Öncelikle şu işin aslı nedir ona bir bakalım.
Bir haftadır linç ediliyorum. Hoş Gezi kalkışmasından bu yana FETÖ’cüsünden, Kemalistine, PKK’lısından sözde solcusuna... alayı birden zaten saldırıda.
Bu sefer biosuna Reis koyan, 15 Temmuz destanları yazan hesaplar da eklenmiş bunlara. Her kılığa girebilen operasyon timleri, ilave olarak Şehit Ömer Halisdemir fotosuyla, “Yenikapı ruhuyla” vuruyor. Bunun daha yıpratıcı olduğunu düşünmüşler belli ki...
Çoğunluğu FETÖ’cü olan bir linç timi, dershanelerin kapatılmasının gündeme geldiği dönemde attığım bir tweeti dolaşıma sokmak suretiyle saldırıya geçmiş, eline geçirdiği şeyi üzerime fırlatıyor. Hiç müteessir değilim. Bu kefere takımının saldırısına uğramak benim için ancak haklılık testi olabilir.
***
Dershane meselesine gelince; kapatılmalarına itiraz edenlerin gerekçeleri “Çocuklarımıza eğitim veriliyor bunda ne kötülük var” şeklindeydi. O günlerde FETÖ irini henüz patlamadığından meselenin kamuoyunda tartışılma biçimi çok naifti. Ben ise açıktan dershanelerin “paralel eğitim kurumları” olduğunu söylüyordum.

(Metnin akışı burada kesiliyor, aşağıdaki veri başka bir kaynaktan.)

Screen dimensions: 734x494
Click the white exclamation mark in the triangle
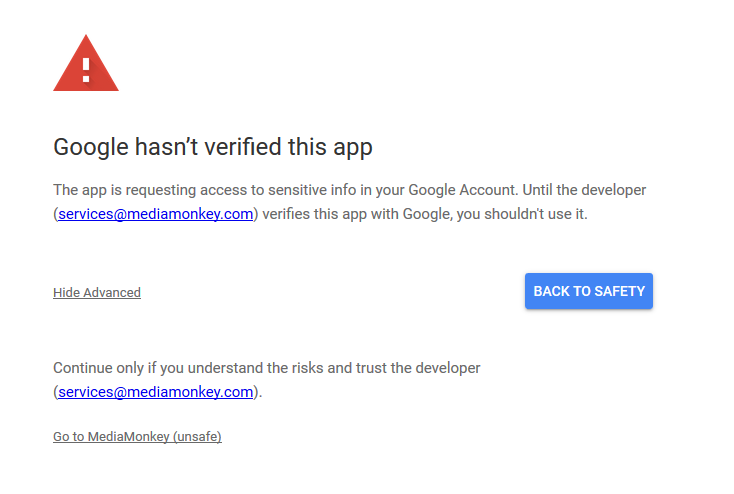click(86, 69)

Pek çok kişi “teşebbüs hürriyetine aykırı olduğunu” söyleyip hükümeti eleştirdiği halde dershane konusunda çok net tavır almış ve hatta taa Hüseyin Çelik’in OKS’yı SBS olarak değiştirdiği zaman yazdığım “Dershaneler 7 yıla çıkartıldı” başlıklı yazımdan bahisle SBS’nin dershane bağımlılığını artırdığını ifade etmiştim.
Bu yapının dershane tekeli üzerinden ne yapmaya çalıştığını ilk yazanlardanım yani. Bu yüzden şimdi böyle saçma sapan çabalara girenlere gülüp geçiyorum. Ama manzara-i umumiye bataklık arz ettiğinden ortalıkta ne kadar haşere varsa toplanmış buradan bana ne çıkar hesabı yapıyor.
Anlayacağınız linç kampanyası büyüdükçe büyüyor.
Bir tek Ertuğrul eksikti o da dün katılmış.
“Vay Şerefsiz”, “411 El Kaosa kalktı”, “Beceremediniz gidin” gibi Türkiye’nin en karanlık manşetlerinin sahibi, patronuna kuryelik yapan, patronunun çıkarına ters düşünce “hukuk her şey değildir” diyebilen Ertuğrul Özkök’ün hak edip de duymadığı tek sıfat kaldığını sanmıyorum.
Şu kadarı ile yetineceğim; Ertuğrul, yazı diye kaleme aldığı şeyde güya bana akıl veriyor, “Şerefsiz deme” diyor. “Bunu diyenlere şöyle cevap vereceksin....” diye de devam ediyor.
1- Senin vereceğin akla hiç ama hiç ihtiyacım yok.
2- Şerefsize de şerefsiz derim valla!